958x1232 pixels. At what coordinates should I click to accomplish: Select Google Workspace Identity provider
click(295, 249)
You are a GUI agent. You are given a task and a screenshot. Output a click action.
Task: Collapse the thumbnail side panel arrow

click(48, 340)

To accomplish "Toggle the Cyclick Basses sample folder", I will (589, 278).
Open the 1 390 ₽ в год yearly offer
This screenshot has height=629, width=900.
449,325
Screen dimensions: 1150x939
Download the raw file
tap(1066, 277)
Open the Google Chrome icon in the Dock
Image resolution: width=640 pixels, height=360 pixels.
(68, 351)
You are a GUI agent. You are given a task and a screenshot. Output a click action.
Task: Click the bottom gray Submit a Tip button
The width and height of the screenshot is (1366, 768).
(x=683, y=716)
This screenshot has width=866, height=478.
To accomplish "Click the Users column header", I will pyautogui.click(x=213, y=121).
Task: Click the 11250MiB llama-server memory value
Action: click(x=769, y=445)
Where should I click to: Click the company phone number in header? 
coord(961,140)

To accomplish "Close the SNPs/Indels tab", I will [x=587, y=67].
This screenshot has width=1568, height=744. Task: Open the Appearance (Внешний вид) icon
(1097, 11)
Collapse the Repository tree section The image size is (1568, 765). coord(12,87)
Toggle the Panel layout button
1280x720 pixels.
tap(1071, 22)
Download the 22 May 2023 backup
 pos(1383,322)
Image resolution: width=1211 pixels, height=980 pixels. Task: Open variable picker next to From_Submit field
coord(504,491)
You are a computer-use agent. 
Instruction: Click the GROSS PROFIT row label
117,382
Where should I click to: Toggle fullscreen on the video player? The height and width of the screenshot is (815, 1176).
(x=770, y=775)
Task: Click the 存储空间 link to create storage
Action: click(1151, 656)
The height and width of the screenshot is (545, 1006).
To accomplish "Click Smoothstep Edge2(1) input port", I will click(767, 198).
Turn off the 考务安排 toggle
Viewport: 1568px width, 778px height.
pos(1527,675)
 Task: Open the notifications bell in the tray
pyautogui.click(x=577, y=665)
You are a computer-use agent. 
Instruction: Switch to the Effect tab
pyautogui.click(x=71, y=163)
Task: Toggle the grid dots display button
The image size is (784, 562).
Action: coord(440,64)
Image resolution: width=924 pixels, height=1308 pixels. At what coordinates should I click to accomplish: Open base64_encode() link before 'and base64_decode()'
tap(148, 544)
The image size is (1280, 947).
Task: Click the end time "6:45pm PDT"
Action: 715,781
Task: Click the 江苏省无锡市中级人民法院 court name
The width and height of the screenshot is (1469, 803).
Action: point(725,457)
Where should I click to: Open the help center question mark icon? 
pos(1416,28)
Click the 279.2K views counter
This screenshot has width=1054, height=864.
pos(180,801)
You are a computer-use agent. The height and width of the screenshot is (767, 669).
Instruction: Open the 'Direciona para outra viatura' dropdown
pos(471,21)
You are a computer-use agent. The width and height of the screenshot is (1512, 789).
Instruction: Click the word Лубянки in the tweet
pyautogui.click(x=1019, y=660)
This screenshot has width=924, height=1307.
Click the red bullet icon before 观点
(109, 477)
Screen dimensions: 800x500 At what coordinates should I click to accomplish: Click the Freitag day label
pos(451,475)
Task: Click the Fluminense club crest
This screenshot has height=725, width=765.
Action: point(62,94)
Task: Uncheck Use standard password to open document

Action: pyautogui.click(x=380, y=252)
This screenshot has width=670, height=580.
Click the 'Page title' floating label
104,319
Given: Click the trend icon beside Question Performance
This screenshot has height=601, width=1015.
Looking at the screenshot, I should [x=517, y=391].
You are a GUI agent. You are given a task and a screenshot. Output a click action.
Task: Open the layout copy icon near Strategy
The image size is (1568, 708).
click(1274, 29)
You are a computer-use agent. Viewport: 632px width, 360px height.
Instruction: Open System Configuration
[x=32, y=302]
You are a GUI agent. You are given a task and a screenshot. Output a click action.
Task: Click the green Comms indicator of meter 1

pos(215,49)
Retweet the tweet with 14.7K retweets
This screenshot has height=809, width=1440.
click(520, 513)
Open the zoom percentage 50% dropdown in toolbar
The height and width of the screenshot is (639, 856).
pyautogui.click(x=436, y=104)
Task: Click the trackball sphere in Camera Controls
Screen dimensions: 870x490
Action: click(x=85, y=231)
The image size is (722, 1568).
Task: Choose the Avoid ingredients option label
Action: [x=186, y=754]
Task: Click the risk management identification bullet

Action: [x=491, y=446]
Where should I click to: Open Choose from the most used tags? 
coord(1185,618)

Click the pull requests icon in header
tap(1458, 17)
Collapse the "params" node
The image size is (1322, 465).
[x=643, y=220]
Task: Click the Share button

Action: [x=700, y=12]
────────────────────
* WHAT IS REQUIRED
Using the listing above, work out the number of lines that include "computer". The reply is that number alone.

* THE ANSWER
5